(Stored data entries)

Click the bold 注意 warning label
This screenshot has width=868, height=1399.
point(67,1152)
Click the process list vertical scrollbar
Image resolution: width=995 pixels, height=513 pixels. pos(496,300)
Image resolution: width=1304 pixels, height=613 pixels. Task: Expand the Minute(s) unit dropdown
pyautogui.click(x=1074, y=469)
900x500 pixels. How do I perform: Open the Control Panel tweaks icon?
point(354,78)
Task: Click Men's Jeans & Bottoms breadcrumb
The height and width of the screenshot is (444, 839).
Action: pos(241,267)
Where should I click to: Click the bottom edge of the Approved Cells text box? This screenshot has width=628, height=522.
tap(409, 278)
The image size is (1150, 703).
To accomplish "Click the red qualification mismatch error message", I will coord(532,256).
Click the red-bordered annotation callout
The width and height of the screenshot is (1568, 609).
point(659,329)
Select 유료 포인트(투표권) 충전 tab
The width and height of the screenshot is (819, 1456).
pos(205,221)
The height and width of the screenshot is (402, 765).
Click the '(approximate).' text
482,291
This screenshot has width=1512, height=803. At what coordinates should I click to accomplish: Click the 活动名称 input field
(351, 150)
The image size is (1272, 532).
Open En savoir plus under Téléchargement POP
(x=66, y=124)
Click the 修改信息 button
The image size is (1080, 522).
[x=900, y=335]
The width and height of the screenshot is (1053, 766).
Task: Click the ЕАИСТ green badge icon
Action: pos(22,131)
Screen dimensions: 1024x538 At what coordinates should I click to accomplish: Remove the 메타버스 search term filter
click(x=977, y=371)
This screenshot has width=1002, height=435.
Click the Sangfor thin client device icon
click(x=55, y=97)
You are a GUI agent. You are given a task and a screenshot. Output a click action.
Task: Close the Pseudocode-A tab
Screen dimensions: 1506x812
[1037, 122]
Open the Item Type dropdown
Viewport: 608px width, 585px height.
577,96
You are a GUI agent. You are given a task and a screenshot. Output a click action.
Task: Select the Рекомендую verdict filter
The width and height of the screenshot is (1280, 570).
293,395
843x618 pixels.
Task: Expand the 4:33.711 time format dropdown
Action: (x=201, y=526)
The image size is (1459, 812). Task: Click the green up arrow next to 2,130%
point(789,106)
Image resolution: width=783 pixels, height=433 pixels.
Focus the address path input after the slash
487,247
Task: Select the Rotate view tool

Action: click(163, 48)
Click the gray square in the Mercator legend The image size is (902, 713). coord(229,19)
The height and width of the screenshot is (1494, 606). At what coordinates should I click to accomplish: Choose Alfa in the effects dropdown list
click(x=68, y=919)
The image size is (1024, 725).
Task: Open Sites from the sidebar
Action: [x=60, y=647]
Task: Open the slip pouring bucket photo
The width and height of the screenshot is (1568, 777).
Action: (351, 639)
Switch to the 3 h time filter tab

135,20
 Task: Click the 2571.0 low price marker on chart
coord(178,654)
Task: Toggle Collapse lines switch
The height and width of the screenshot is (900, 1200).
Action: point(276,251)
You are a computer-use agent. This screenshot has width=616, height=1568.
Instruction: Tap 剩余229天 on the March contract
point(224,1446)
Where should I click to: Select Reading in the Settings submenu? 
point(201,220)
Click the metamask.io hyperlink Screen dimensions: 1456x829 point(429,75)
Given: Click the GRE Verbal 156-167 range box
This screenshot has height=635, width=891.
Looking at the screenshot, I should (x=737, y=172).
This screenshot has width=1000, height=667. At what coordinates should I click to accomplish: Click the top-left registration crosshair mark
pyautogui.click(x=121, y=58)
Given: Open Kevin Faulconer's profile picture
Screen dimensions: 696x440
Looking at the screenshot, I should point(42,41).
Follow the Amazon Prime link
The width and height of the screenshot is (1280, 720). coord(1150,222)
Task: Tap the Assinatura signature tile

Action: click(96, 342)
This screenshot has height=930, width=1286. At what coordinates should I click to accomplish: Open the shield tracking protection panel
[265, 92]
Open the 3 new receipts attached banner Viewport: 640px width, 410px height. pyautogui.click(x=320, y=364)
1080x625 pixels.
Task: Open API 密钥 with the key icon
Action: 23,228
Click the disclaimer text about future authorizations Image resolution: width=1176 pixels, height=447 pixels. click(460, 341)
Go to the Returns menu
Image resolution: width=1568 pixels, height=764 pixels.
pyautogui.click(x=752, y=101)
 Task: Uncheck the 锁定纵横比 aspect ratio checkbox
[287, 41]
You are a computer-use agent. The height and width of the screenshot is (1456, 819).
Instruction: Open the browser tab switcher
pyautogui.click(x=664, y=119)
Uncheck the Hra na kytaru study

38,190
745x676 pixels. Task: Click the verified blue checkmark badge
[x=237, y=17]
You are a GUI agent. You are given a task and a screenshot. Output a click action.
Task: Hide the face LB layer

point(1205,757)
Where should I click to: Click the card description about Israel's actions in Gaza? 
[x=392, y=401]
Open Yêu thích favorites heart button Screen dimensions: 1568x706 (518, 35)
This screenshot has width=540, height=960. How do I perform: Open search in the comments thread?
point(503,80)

TASK TO CARRY OUT:
What this exercise asks for is the data above, retyped exactly.

WRITTEN ANSWER:
Click the bold 注意 warning label
This screenshot has width=868, height=1399.
point(67,1152)
Click the process list vertical scrollbar
Image resolution: width=995 pixels, height=513 pixels. pos(496,300)
Image resolution: width=1304 pixels, height=613 pixels. Task: Expand the Minute(s) unit dropdown
pyautogui.click(x=1074, y=469)
900x500 pixels. How do I perform: Open the Control Panel tweaks icon?
point(354,78)
Task: Click Men's Jeans & Bottoms breadcrumb
The height and width of the screenshot is (444, 839).
Action: pos(241,267)
Where should I click to: Click the bottom edge of the Approved Cells text box? This screenshot has width=628, height=522.
tap(409, 278)
The image size is (1150, 703).
To accomplish "Click the red qualification mismatch error message", I will coord(532,256).
Click the red-bordered annotation callout
The width and height of the screenshot is (1568, 609).
point(659,329)
Select 유료 포인트(투표권) 충전 tab
The width and height of the screenshot is (819, 1456).
pos(205,221)
The height and width of the screenshot is (402, 765).
Click the '(approximate).' text
482,291
This screenshot has width=1512, height=803. At what coordinates should I click to accomplish: Click the 活动名称 input field
(351, 150)
The image size is (1272, 532).
Open En savoir plus under Téléchargement POP
(x=66, y=124)
Click the 修改信息 button
The image size is (1080, 522).
[x=900, y=335]
The width and height of the screenshot is (1053, 766).
Task: Click the ЕАИСТ green badge icon
Action: pos(22,131)
Screen dimensions: 1024x538 At what coordinates should I click to accomplish: Remove the 메타버스 search term filter
click(x=977, y=371)
This screenshot has width=1002, height=435.
Click the Sangfor thin client device icon
click(x=55, y=97)
You are a GUI agent. You are given a task and a screenshot. Output a click action.
Task: Close the Pseudocode-A tab
Screen dimensions: 1506x812
[1037, 122]
Open the Item Type dropdown
Viewport: 608px width, 585px height.
577,96
You are a GUI agent. You are given a task and a screenshot. Output a click action.
Task: Select the Рекомендую verdict filter
The width and height of the screenshot is (1280, 570).
293,395
843x618 pixels.
Task: Expand the 4:33.711 time format dropdown
Action: (x=201, y=526)
The image size is (1459, 812). Task: Click the green up arrow next to 2,130%
point(789,106)
Image resolution: width=783 pixels, height=433 pixels.
Focus the address path input after the slash
487,247
Task: Select the Rotate view tool

Action: click(163, 48)
Click the gray square in the Mercator legend The image size is (902, 713). coord(229,19)
The height and width of the screenshot is (1494, 606). At what coordinates should I click to accomplish: Choose Alfa in the effects dropdown list
click(x=68, y=919)
The image size is (1024, 725).
Task: Open Sites from the sidebar
Action: [x=60, y=647]
Task: Open the slip pouring bucket photo
The width and height of the screenshot is (1568, 777).
Action: (351, 639)
Switch to the 3 h time filter tab

135,20
 Task: Click the 2571.0 low price marker on chart
coord(178,654)
Task: Toggle Collapse lines switch
The height and width of the screenshot is (900, 1200).
Action: point(276,251)
You are a computer-use agent. This screenshot has width=616, height=1568.
Instruction: Tap 剩余229天 on the March contract
point(224,1446)
Where should I click to: Select Reading in the Settings submenu? 
point(201,220)
Click the metamask.io hyperlink Screen dimensions: 1456x829 point(429,75)
Given: Click the GRE Verbal 156-167 range box
This screenshot has height=635, width=891.
Looking at the screenshot, I should (x=737, y=172).
This screenshot has width=1000, height=667. At what coordinates should I click to accomplish: Click the top-left registration crosshair mark
pyautogui.click(x=121, y=58)
Given: Open Kevin Faulconer's profile picture
Screen dimensions: 696x440
Looking at the screenshot, I should point(42,41).
Follow the Amazon Prime link
The width and height of the screenshot is (1280, 720). coord(1150,222)
Task: Tap the Assinatura signature tile

Action: click(96, 342)
This screenshot has height=930, width=1286. At what coordinates should I click to accomplish: Open the shield tracking protection panel
[265, 92]
Open the 3 new receipts attached banner Viewport: 640px width, 410px height. pyautogui.click(x=320, y=364)
1080x625 pixels.
Task: Open API 密钥 with the key icon
Action: 23,228
Click the disclaimer text about future authorizations Image resolution: width=1176 pixels, height=447 pixels. click(460, 341)
Go to the Returns menu
Image resolution: width=1568 pixels, height=764 pixels.
pyautogui.click(x=752, y=101)
 Task: Uncheck the 锁定纵横比 aspect ratio checkbox
[287, 41]
You are a computer-use agent. The height and width of the screenshot is (1456, 819).
Instruction: Open the browser tab switcher
pyautogui.click(x=664, y=119)
Uncheck the Hra na kytaru study

38,190
745x676 pixels. Task: Click the verified blue checkmark badge
[x=237, y=17]
You are a GUI agent. You are given a task and a screenshot. Output a click action.
Task: Hide the face LB layer

point(1205,757)
Where should I click to: Click the card description about Israel's actions in Gaza? 
[x=392, y=401]
Open Yêu thích favorites heart button Screen dimensions: 1568x706 (518, 35)
This screenshot has width=540, height=960. How do I perform: Open search in the comments thread?
point(503,80)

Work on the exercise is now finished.